## Stored data entries
━━━━━━

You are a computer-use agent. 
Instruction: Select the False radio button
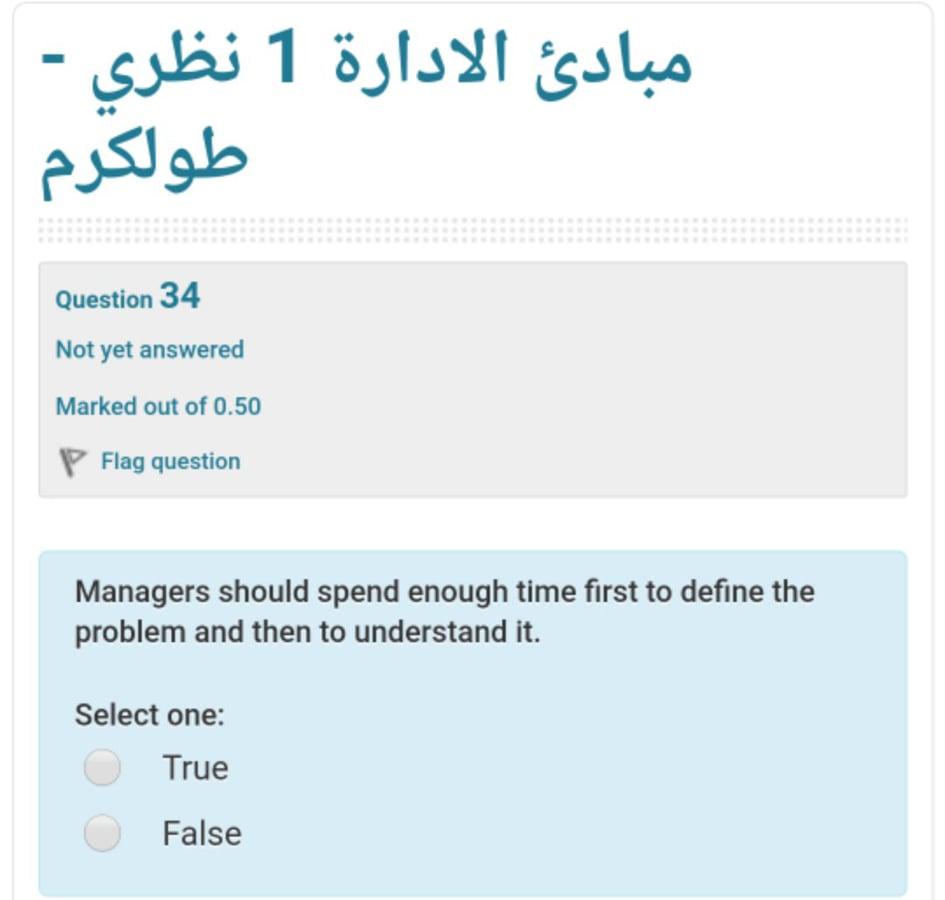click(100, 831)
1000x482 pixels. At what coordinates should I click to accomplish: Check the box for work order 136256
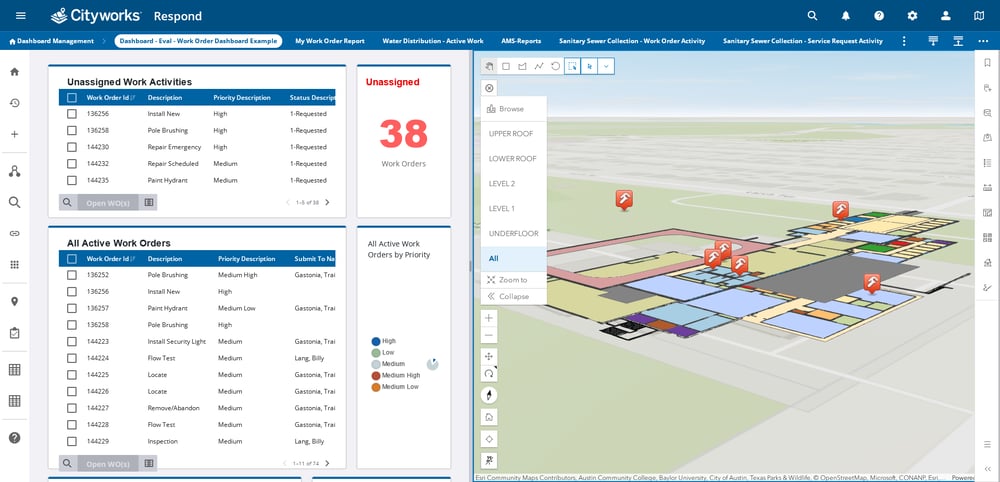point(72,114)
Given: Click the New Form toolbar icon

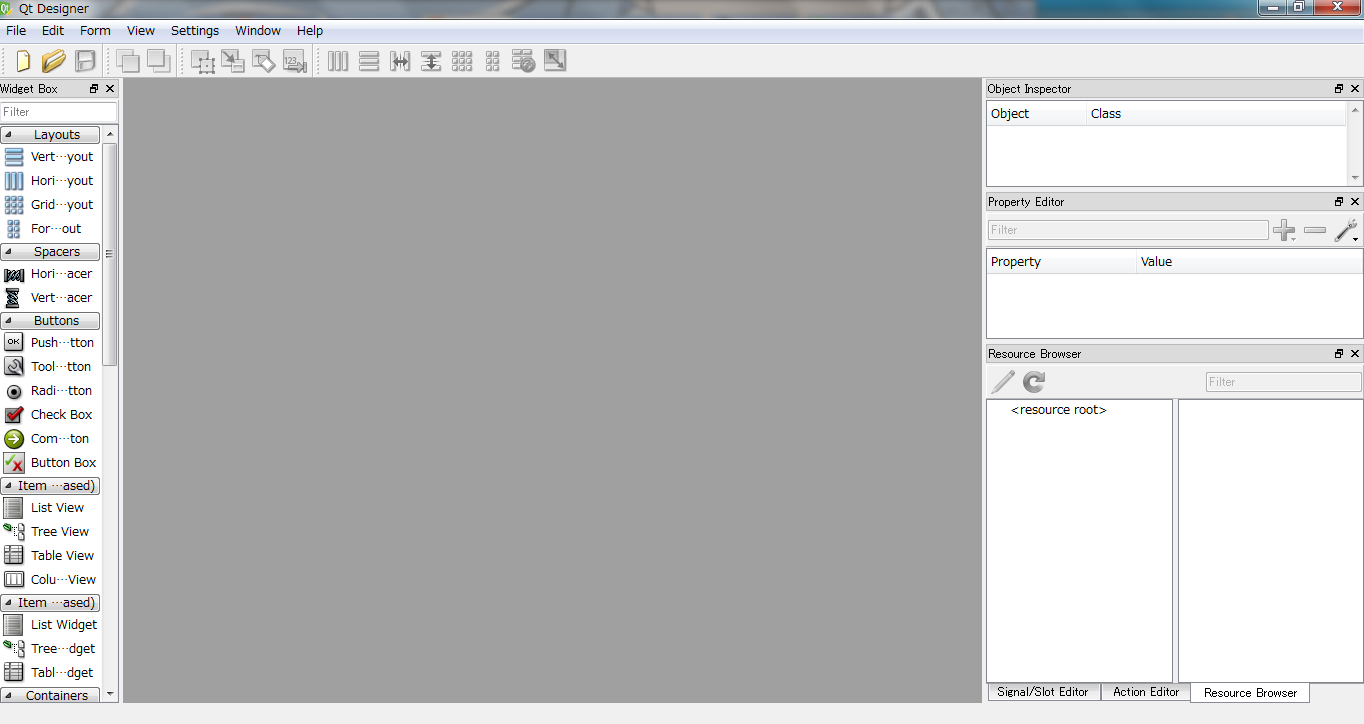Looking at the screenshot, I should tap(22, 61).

━━━━━━

## Work task
Please set down each line of the data above exactly as written, without the pictures.

## Exercise output
You are a computer-use agent. 
Instruction: Select the False radio button
click(100, 831)
1000x482 pixels. At what coordinates should I click to accomplish: Check the box for work order 136256
point(72,114)
Given: Click the New Form toolbar icon

Looking at the screenshot, I should tap(22, 61).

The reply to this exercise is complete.